[Start of Attachment]
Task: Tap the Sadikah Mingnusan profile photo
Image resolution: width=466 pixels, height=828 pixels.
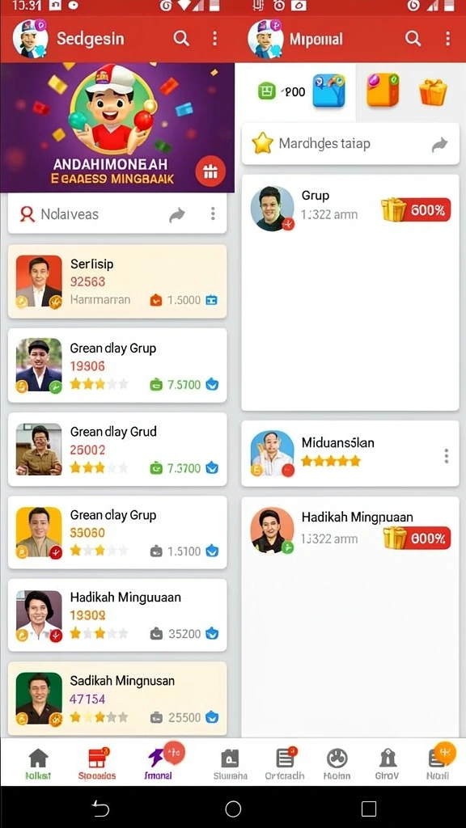Action: coord(39,698)
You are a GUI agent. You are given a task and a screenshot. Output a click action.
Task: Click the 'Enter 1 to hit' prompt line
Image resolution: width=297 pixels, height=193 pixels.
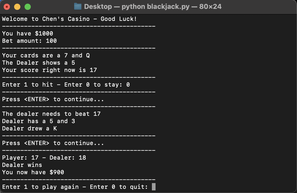pos(66,85)
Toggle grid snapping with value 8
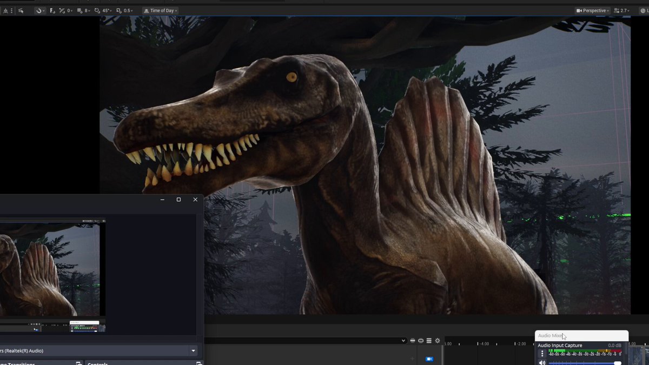649x365 pixels. point(83,10)
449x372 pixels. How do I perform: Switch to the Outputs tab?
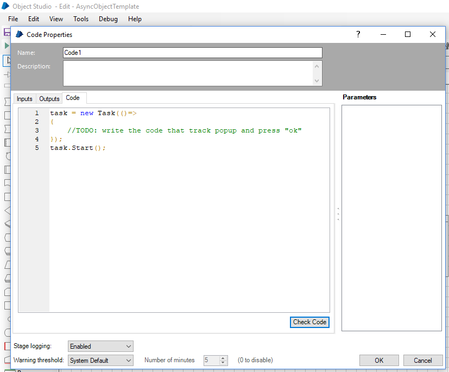click(49, 99)
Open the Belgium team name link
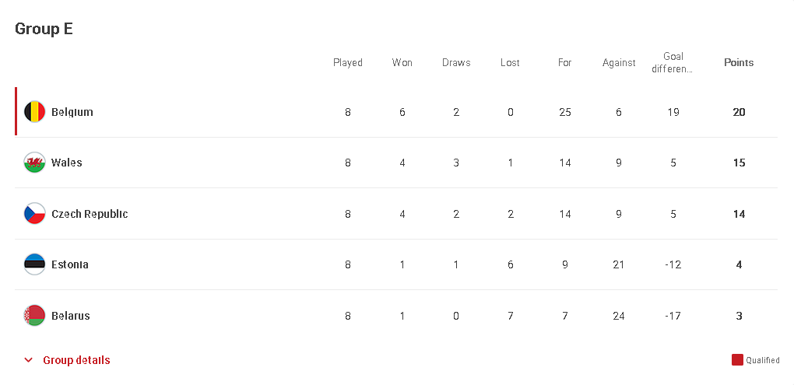This screenshot has width=794, height=385. [72, 112]
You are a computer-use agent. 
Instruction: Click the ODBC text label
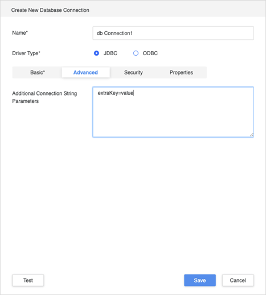coord(150,53)
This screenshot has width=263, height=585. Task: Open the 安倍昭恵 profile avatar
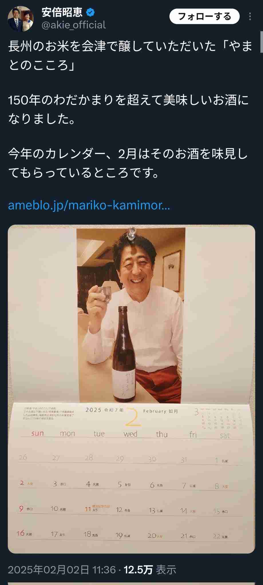click(21, 19)
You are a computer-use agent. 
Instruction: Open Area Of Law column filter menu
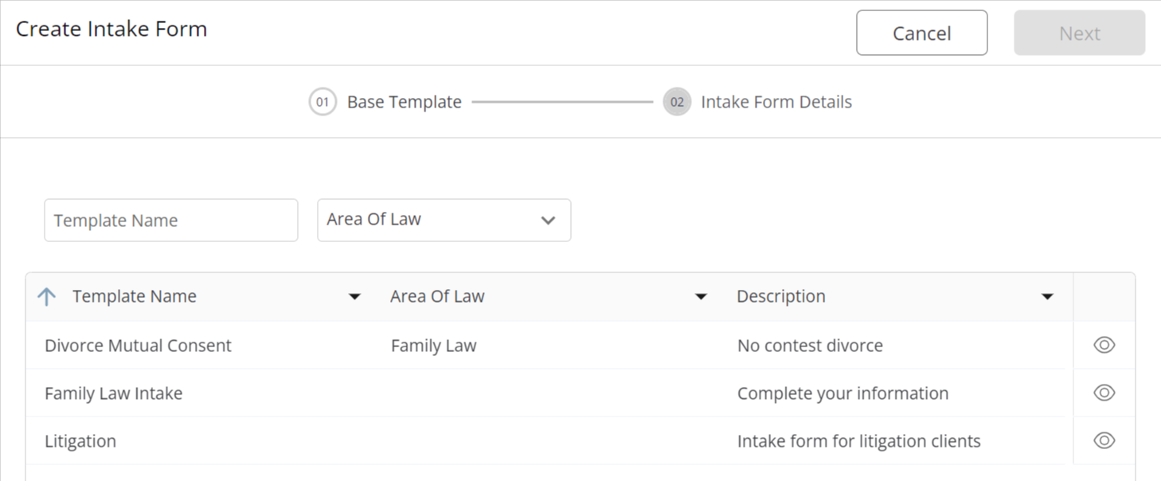701,297
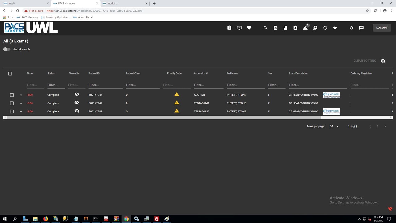Open the Rows per page dropdown
This screenshot has height=223, width=396.
click(x=334, y=126)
[End of Attachment]
#### TASK REQUIREMENTS:
Beginning with the line with "Instruction: Click the ODBC text label", repeat the entries above exactly, up to and including the last line, leaving out pictures.

#### EXERCISE RESULT:
Instruction: Click the ODBC text label
coord(150,53)
This screenshot has width=263, height=585. Task: Open the 安倍昭恵 profile avatar
click(21, 19)
You are a computer-use agent. 
Instruction: Open Area Of Law column filter menu
701,297
Open the Rows per page dropdown
This screenshot has height=223, width=396.
click(x=334, y=126)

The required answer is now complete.